The Problem: As the number of foreclosures has skyrocketed in the last two or three years, more and more renters living in the houses or apartment buildings being foreclosed have become victims of the legal dispute between their landlord and the landlord’s bank. Renters have become the collateral damage of the foreclosure epidemic.
Foreclosure law carefully lays out the rights and responsibilities of the mortgage lender and the home or apartment building owner, but pays virtually no attention to the renters who occupy many of those homes or apartments. So:
- Renters often have no idea that their landlord had fallen behind on mortgage payments and that their home is being foreclosed. Many times they find out after the foreclosure sale has occurred and the bank or the new owner serves them with eviction papers.
- Not knowing about the foreclosure, renters pay rent to the landlord after the foreclosure when the landlord no longer has any right to the rent. Getting the money back from the former landlord is usually difficult if not impossible, and the it is often difficult to recover pre-paid security deposits.
- Landlords sign leases with new renters when the landlords know about an upcoming foreclosure, but do not disclose it to the renter. The term of the lease can extend beyond the anticipated foreclosure date, when the landlord knows he or she cannot perform under the lease after that time.
Some Solutions:
Both Congress and the Oregon legislature reacted to this problem relatively quickly, with both passing legislation in 2009 to provide the following protections for tenants:
The Federal Response: The Protecting Tenants at Foreclosure Act of 2009
- Gives a minimum of 90 days notice before most tenants would be required to move out, that 90 days starting no sooner than the date of the foreclosure sale.

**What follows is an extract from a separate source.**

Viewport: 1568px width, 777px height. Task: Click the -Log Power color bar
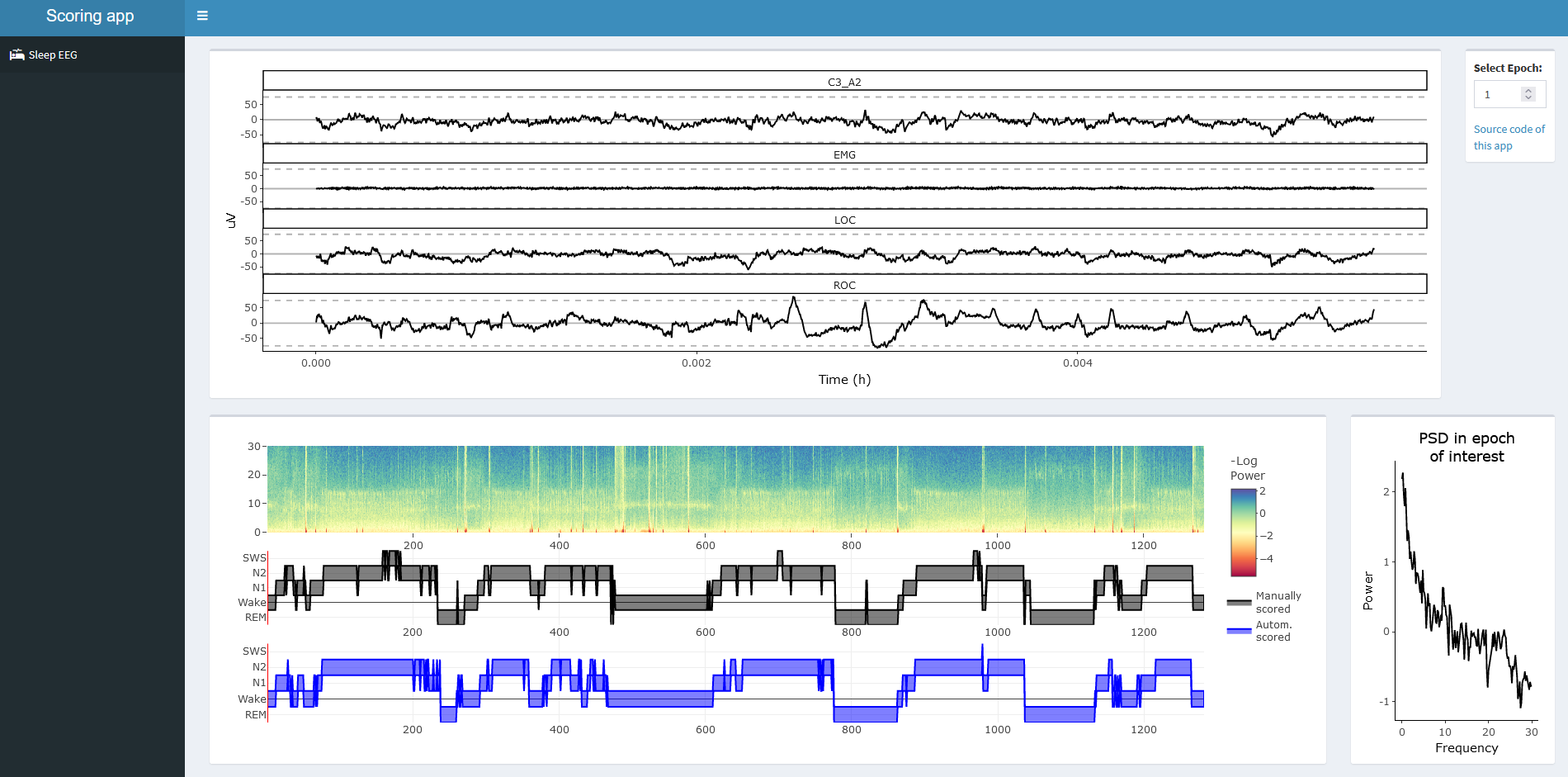[1243, 532]

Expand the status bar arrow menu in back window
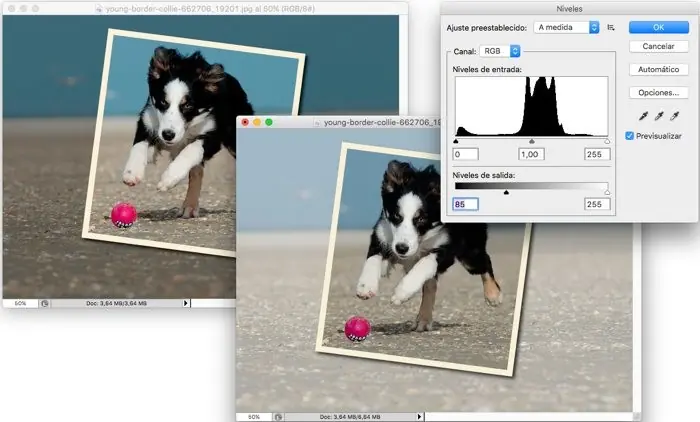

- Tenants who have leases of a specific length of term are permitted to finish out the term; the exception is if the person who purchased the home at the foreclosure sale intends to live in the home as that person’s primary residence, in which case the tenant is entitled to the same 90 day notice above, instead of to the end of the term.
- To receive these rights the tenant cannot be the same person who has lost the property to foreclosure, or a member of that person’s family.
- Unless extended, this law will expire after Dec. 31, 2012; a bill introduced in the last session of Congress to remove this “sunset clause” did not pass.
The Oregon Response: 2009 Senate Bill 952 and House Bill 3004:
- Written notice of a pending foreclosure now needs to be sent to anyone living in a rental, that is, the notice must be “addressed clearly to any person who occupies the property and who is or might be a tenant.”
- If the tenant has a “fixed-term lease,” he or she must contact the foreclosing “trustee” and provide “written evidence of your rental agreement,” at least 30 days before the proposed foreclosure sale to get the remaining benefits of the new law. If the tenant has no “fixed-term lease,” and can’t come up with a written rental agreement, the tenant can give other indirect written evidence of a rental agreement, such as rent receipts or cancelled checks.
- Assuming this evidence of a tenant relationship has been established, if the tenant has a “fixed-term lease,” the new owner has to give the tenant 60-days notice to vacate the property. If the tenant does NOT have a “fixed-term lease,” the new owner has to give the tenant only 30-days notice to vacate.
- Once the tenant has learned about the upcoming foreclosure, the tenant can apply any pre-paid security deposits or “last month’s rent’ to the present rent as it becomes due to the landlord. But the tenant must notify the landlord in writing of this intention at or before the time the next rent payment is due.
- Landlords of all one-to-four unit properties being foreclosed upon must notify any NEW tenants of the pending foreclosure when they sign the rental agreement. Or else the tenant can sue the landlord for twice the amount of any actual damages or the monthly rent, whichever is larger, plus recovery of any prepaid rent.
Note that these federal and Oregon laws overlap in some respects. In many other areas of law where there is a conflict, federal law controls. But here the federal law specifically provides that any state statutes which give tenants more protection in foreclosure are controlling over the parallel parts of the federal statute. Also, since the federal law expires at the end of 2012 (unless it is extended), only the Oregon law will be in force after that.